• What to produce: Return, word for word, the part of the items below that opens with the line containing "Given: Click the" and closes with the line containing "Action: pyautogui.click(x=616, y=12)", including both of those lines.

• Supplied records:
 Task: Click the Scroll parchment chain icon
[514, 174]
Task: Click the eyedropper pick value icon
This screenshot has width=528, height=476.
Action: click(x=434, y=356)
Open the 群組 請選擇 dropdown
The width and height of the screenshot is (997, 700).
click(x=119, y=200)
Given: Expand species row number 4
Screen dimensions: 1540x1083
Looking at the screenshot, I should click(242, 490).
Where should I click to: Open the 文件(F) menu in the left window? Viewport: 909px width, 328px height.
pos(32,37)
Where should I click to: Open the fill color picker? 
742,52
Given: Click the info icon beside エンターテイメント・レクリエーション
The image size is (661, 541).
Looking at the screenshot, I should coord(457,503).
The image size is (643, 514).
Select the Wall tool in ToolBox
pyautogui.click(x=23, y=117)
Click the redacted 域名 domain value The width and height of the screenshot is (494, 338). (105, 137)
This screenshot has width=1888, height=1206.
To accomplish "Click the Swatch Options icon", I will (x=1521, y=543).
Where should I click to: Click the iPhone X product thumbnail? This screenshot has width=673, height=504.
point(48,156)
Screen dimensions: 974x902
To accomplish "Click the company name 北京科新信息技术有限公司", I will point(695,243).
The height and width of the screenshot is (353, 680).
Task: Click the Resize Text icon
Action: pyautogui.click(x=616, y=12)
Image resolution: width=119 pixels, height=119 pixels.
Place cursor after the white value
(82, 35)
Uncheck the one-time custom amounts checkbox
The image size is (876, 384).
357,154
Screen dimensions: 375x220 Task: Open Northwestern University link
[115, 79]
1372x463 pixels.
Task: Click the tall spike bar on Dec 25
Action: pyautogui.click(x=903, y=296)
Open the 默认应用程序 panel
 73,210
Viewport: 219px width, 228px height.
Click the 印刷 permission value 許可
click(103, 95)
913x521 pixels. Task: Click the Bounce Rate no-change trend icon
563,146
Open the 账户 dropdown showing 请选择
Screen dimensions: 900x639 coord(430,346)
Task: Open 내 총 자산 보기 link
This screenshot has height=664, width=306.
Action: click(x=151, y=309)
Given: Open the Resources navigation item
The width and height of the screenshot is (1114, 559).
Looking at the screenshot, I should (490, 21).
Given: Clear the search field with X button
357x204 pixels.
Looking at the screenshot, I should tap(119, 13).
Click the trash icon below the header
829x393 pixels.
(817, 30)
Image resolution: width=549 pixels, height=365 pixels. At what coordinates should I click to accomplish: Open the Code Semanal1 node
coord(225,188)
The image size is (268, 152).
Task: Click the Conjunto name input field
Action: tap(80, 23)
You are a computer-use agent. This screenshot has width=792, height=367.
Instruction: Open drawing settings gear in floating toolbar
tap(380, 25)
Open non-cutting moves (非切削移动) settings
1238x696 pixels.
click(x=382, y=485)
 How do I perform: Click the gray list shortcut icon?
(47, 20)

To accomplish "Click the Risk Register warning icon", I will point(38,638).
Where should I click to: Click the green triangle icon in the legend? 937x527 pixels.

• Correct answer:
Given: Click the info icon beside エンターテイメント・レクリエーション
The image size is (661, 541).
Looking at the screenshot, I should coord(457,503).
The image size is (643, 514).
Select the Wall tool in ToolBox
pyautogui.click(x=23, y=117)
Click the redacted 域名 domain value The width and height of the screenshot is (494, 338). (105, 137)
This screenshot has width=1888, height=1206.
To accomplish "Click the Swatch Options icon", I will (x=1521, y=543).
Where should I click to: Click the iPhone X product thumbnail? This screenshot has width=673, height=504.
point(48,156)
Screen dimensions: 974x902
To accomplish "Click the company name 北京科新信息技术有限公司", I will point(695,243).
The height and width of the screenshot is (353, 680).
Task: Click the Resize Text icon
Action: pyautogui.click(x=616, y=12)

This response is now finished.